*** INPUT DATA ***

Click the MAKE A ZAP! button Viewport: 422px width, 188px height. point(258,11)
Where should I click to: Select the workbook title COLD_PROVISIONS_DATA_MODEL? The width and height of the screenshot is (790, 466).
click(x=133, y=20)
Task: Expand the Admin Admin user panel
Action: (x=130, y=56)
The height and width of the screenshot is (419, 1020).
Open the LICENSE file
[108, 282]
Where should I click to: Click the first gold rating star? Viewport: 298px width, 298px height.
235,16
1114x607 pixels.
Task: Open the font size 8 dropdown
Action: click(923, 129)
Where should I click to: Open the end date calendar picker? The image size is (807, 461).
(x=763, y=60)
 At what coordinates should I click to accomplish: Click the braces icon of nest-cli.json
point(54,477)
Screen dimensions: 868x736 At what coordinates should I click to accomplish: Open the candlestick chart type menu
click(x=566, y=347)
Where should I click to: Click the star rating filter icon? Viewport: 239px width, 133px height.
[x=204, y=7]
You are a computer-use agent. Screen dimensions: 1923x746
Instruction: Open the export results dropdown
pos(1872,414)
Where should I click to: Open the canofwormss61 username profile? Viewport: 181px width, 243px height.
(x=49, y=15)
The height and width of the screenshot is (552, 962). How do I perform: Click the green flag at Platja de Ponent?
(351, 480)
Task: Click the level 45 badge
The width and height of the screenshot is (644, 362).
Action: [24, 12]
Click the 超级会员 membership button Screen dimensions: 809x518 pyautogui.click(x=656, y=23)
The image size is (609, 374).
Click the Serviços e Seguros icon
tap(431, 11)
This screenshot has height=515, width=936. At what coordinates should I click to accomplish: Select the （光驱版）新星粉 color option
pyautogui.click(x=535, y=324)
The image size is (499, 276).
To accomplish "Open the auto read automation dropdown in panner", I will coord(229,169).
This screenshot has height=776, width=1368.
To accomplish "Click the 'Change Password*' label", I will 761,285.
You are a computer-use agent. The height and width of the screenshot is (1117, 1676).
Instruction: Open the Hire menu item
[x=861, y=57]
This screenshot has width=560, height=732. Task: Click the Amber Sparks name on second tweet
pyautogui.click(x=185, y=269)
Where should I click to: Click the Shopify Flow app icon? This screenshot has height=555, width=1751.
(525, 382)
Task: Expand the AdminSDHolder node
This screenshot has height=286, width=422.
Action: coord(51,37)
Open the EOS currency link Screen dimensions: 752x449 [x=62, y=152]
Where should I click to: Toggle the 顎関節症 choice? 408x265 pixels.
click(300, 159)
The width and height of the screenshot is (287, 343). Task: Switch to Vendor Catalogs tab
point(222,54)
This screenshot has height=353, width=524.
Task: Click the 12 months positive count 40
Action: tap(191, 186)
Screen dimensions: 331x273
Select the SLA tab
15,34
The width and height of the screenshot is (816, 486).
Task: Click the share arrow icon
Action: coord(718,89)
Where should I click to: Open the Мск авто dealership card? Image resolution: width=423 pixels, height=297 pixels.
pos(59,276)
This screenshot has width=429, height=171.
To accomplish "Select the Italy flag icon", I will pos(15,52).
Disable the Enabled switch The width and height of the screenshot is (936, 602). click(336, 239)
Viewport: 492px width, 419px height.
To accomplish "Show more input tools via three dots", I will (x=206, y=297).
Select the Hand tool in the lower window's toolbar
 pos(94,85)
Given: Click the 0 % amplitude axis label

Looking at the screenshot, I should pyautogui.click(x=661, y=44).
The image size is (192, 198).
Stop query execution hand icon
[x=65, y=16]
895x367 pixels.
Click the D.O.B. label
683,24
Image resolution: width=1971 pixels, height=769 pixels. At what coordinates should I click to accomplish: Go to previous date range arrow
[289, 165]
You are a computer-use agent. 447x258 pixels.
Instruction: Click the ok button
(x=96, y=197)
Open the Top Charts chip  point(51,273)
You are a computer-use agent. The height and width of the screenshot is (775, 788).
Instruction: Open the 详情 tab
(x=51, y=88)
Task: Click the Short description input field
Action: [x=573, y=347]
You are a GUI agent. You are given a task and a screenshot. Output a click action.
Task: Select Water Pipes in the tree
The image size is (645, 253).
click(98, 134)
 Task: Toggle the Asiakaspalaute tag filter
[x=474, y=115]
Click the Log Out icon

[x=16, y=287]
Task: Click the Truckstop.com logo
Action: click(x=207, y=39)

*** End of INPUT DATA ***

> _WHAT TO DO_
Scan the material above for the string "agent" and report each line where you find it.

> _EXERCISE RESPONSE_
You are a computer-use agent. Screen dimensions: 1923x746
You are a computer-use agent. The height and width of the screenshot is (1117, 1676).
You are a computer-use agent. 447x258 pixels.
You are a computer-use agent. The height and width of the screenshot is (775, 788).
You are a GUI agent. You are given a task and a screenshot. Output a click action.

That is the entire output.